From 708bfd21156828526fe72de2cedecfaca6647dc1 Mon Sep 17 00:00:00 2001
From: normal <normal@b2dd03c8-39d4-4d8f-98ff-823fe69b080e>
Date: Sun, 29 Jul 2018 20:47:33 +0000
Subject: thread_pthread: remove timer-thread by restructuring GVL

To reduce resource use and reduce CI failure; remove
timer-thread.  Single-threaded Ruby processes (including forked
children) will never see extra thread overhead.  This prevents
glibc and jemalloc from going into multi-threaded mode and
initializing locks or causing fragmentation via arena explosion.

The GVL is implements its own wait-queue as a ccan/list to
permit controlling wakeup order.  Timeslice under contention is
handled by a designated timer thread (similar to choosing a
"patrol_thread" for current deadlock checking).

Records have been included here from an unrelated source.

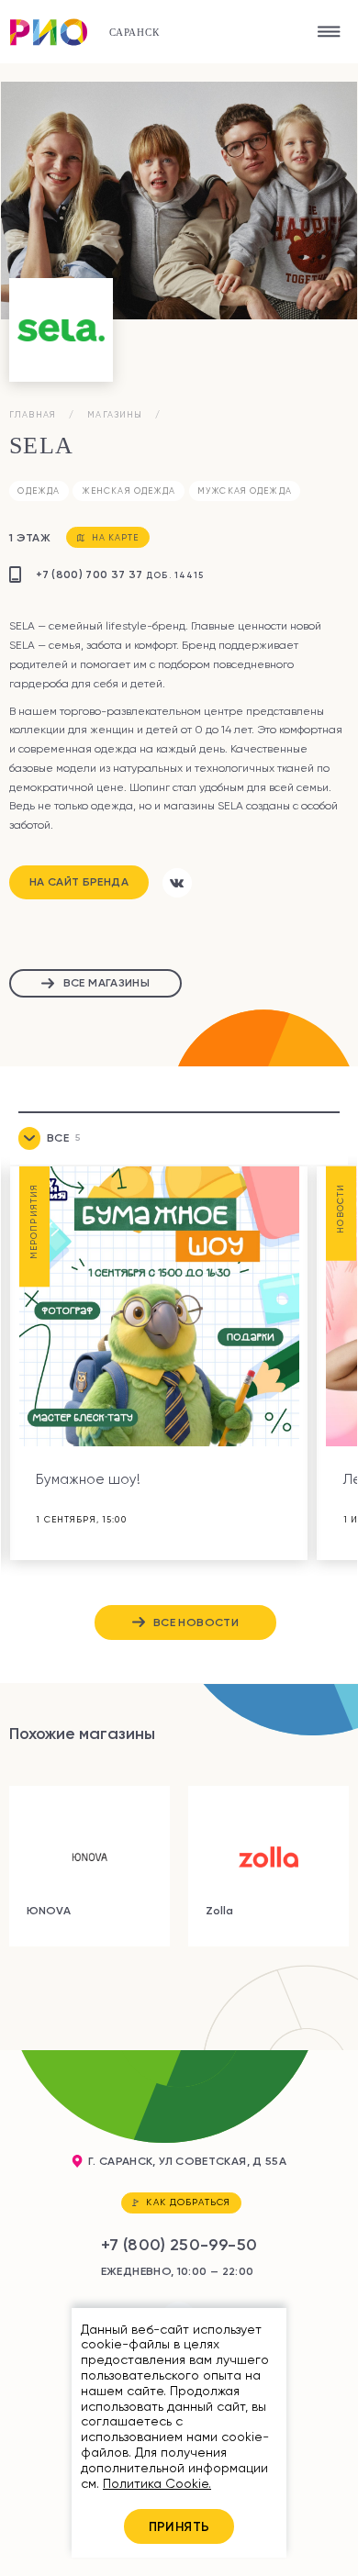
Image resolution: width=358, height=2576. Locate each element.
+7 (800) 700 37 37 (120, 574)
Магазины (114, 414)
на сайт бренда (79, 881)
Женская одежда (129, 490)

There is only one self-pipe, now, as wakeups for timeslice are
done independently using condition variables.  This reduces FD
pressure slightly.

Signal handling is handled directly by a Ruby Thread (instead
of timer-thread) by exposing signal self-pipe to callers of
rb_thread_fd_select, native_sleep, rb_wait_for_single_fd, etc...
Acquiring, using, and releasing the self-pipe is exposed via 4
new internal functions:

1) rb_sigwait_fd_get - exclusively acquire timer_thread_pipe.normal[0]

2) rb_sigwait_fd_sleep - sleep and wait for signal (and no other FDs)

3) rb_sigwait_fd_put - release acquired result from rb_sigwait_fd_get

4) rb_sigwait_fd_migrate - migrate signal handling to another thread
                           after calling rb_sigwait_fd_put.

rb_sigwait_fd_migrate is necessary for waitpid callers because
only one thread can wait on self-pipe at a time, otherwise a
deadlock will occur if threads fight over the self-pipe.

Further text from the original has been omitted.